*Text passage:*
Read-only transactions trivially serialize with one another. Do they serialize with respect to transfer transactions? The answer is yes: since every read-only transaction sees only committed data in a Snapshot Isolation system, and commits no data itself, it must appear to take place atomically at some time between other transactions.

So the set of all transfer and read transactions must serialize. This gives us two important invariants:

  1. Since each transfer conserves money, the total amount of money in the system remains constant.
  2. Since read transactions serialize and read every balance, every read should see the same total.

With invariant 2, we can write a function to verify that every read sees the correct total balance. Then we generate a mix of randomized transfer and read operations, and apply them to our Galera cluster.

Results

At low levels of concurrency–say five clients, performing about one op per second, things are fine.

{:valid? true,
 :perf ...

*Directives:*
• a. According to the passage on Galera transactions, what kind of data does every read-only transaction see in a Snapshot Isolation system?
• b. Extend the passage on Galera transactions, starting right after its final line.
The lines after this point come from a separate source unrelated to the passage on Galera transactions.

*Data block:*
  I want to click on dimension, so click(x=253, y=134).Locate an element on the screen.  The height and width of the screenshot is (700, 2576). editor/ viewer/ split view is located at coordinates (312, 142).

*The responses:*
• a. It sees only committed data.

• b.
 :bank {:valid? true, :bad-reads []}}

But increase the probability of conflicting transactions by running, say, 20 clients pushing an aggregate ~150 transactions/sec for about a minute, and things go terribly, terribly wrong.

INFO  jepsen.core - Analysis invalid! (ノಥ益ಥ)ノ ┻━┻

{:valid? false,
 :perf ...
 :bank
 {:valid? false,
  :bad-reads
  [{:type :wrong-total,
    :expected 20,
    :found 18,
    :op {:value [6 12], :time 1717930325, :process 15, :type :ok, :f :read}}
   {:type :wrong-total,
    :expected 20,
    :found 16,
    :op {:value [2 14], :time 3253699251, :process 13, :type :ok, :f :read}}
   {:type :wrong-total,
    :expected 20,
    :found 17,
    :op {:value [8 9], :time 5110345929, :process 17, :type :ok, :f :read}}
   ...

Every transaction should have seen a total balance of 20–but instead we read different values, like 18, 16, or 17. This means our read transactions don’t see a consistent snapshot of the database. They actually see intermediate results from transfer transactions.

These inconsistent reads aren’t just limited to read-only transactions–transfers can see them too. Here’s an excerpt from the query log, showing a transfer transaction which saw an inconsistent snapshot of the world.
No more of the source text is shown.